[Your objective]: Return the items word for word, starting with their first line and going on through the line that contains "tweet-line: but I’m still Jesus ;) +++ is", with both of those lines included.
---------- Input for this task
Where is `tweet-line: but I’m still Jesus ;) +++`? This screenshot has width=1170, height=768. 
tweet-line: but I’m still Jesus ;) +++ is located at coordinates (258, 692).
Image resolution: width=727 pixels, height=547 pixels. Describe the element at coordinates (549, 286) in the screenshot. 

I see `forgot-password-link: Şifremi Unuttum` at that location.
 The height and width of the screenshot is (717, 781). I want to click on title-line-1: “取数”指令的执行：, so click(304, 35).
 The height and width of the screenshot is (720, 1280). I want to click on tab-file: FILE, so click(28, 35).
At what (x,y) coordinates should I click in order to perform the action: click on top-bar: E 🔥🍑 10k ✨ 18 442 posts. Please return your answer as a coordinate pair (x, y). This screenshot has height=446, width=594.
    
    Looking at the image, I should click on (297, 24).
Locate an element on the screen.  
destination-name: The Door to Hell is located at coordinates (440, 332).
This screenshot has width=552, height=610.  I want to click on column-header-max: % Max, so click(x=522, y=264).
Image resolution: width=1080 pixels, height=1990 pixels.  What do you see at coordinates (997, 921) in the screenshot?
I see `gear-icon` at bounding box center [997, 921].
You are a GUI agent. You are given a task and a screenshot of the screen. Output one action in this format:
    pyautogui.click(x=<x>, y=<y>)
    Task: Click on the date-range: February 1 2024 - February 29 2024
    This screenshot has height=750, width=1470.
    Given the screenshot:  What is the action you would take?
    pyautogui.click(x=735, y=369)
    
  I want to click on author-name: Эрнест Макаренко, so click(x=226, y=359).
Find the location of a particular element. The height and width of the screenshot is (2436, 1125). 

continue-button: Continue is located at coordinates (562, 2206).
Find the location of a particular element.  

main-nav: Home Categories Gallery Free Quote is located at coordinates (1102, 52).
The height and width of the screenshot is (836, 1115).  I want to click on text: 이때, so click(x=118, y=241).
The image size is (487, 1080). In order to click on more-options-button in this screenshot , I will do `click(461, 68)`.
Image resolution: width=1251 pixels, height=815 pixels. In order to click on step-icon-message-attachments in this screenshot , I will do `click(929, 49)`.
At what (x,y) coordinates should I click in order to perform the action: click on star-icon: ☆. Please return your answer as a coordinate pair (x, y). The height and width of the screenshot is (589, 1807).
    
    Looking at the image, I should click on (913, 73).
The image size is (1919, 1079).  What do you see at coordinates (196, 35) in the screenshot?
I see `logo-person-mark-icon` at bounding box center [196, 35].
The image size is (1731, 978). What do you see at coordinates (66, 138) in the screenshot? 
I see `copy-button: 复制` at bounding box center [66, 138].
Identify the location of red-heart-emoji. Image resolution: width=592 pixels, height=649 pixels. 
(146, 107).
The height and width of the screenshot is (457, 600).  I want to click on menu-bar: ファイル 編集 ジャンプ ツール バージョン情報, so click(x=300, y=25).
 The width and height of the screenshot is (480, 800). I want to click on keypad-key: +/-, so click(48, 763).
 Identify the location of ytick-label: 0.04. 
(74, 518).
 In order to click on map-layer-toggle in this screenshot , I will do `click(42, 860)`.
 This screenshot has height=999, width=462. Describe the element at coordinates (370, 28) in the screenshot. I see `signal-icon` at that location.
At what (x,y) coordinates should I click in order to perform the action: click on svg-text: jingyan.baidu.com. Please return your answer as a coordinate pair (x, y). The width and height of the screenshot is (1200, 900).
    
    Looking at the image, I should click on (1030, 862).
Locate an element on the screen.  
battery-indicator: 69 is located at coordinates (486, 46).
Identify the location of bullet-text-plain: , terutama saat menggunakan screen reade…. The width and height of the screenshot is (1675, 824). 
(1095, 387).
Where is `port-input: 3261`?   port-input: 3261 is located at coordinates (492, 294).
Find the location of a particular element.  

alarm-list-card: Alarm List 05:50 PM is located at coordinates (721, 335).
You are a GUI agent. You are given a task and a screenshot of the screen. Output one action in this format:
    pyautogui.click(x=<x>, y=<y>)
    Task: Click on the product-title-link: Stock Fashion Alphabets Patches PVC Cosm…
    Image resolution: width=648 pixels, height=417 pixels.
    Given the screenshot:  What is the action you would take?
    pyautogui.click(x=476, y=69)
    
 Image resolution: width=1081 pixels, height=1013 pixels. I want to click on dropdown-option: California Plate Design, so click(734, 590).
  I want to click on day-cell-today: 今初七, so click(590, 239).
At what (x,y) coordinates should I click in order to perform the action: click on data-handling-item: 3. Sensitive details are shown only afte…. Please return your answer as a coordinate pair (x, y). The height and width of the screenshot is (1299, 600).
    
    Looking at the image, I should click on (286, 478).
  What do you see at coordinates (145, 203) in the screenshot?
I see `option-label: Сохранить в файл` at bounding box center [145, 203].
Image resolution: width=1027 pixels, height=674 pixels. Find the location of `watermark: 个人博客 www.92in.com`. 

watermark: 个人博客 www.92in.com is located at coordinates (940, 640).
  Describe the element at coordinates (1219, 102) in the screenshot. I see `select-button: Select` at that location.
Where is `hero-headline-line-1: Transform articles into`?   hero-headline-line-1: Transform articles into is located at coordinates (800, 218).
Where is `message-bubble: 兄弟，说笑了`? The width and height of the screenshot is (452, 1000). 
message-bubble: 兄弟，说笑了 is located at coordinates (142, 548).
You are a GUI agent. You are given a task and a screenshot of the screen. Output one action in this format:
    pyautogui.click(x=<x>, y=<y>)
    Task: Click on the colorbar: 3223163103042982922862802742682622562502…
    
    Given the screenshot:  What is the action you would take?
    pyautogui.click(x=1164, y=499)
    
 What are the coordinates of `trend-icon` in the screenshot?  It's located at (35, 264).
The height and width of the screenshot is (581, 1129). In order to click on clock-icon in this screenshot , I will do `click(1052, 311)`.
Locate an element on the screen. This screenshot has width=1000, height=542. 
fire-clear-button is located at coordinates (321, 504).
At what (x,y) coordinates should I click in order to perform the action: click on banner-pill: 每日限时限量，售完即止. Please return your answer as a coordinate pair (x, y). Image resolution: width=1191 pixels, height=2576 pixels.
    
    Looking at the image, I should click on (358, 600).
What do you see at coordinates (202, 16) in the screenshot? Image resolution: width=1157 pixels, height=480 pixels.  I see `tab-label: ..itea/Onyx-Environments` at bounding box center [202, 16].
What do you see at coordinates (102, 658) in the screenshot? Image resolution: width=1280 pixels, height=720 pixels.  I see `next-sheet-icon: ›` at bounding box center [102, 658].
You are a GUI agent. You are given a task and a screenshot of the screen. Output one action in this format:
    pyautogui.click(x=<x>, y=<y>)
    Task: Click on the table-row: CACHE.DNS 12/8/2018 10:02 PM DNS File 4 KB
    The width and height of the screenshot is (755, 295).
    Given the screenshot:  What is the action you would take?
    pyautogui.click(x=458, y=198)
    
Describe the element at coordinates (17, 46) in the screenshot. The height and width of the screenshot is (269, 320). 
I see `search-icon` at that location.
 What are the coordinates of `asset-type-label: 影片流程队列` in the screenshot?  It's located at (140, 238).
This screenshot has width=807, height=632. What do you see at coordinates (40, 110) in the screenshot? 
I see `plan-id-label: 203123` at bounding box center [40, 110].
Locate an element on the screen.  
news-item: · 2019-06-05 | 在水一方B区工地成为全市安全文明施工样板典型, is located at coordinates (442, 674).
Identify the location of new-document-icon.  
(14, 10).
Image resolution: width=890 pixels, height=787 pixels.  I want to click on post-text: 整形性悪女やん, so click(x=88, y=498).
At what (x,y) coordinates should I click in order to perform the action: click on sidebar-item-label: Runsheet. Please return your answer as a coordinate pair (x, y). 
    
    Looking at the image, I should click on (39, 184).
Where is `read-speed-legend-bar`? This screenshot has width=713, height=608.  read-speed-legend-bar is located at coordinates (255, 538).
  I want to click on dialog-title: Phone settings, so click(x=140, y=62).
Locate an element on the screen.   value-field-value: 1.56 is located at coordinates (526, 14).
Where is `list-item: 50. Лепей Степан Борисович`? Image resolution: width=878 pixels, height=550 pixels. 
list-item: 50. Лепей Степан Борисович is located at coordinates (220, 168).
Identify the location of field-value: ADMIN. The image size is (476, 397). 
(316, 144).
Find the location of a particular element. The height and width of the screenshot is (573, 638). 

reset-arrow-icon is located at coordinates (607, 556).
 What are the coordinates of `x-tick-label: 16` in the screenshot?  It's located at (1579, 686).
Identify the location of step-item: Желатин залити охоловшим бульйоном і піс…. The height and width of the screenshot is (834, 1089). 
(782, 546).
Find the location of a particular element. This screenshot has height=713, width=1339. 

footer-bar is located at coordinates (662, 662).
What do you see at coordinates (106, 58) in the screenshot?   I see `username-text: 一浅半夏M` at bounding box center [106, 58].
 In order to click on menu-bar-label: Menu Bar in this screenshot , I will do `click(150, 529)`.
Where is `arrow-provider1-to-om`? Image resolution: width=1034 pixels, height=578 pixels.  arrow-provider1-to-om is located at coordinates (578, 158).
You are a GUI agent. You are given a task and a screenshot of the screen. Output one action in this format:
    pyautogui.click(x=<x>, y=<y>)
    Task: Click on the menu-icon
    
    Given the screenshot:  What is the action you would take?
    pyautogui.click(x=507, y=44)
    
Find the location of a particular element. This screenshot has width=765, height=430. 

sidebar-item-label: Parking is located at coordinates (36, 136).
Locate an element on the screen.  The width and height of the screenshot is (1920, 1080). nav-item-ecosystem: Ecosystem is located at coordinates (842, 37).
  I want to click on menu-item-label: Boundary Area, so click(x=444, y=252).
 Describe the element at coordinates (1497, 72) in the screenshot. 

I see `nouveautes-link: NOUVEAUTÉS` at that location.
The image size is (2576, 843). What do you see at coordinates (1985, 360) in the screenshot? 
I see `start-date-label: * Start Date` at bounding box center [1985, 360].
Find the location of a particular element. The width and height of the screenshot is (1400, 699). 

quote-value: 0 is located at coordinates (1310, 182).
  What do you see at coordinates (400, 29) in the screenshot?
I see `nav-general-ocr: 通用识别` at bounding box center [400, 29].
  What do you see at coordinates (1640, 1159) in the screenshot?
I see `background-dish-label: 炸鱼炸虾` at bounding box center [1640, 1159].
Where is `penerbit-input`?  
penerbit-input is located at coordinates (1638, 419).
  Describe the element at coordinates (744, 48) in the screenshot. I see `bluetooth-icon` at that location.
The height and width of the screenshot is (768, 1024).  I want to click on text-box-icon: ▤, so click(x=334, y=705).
--------------------
[Exercise solution]:
Where is `tweet-line: but I’m still Jesus ;) +++`? This screenshot has width=1170, height=768. 
tweet-line: but I’m still Jesus ;) +++ is located at coordinates (258, 692).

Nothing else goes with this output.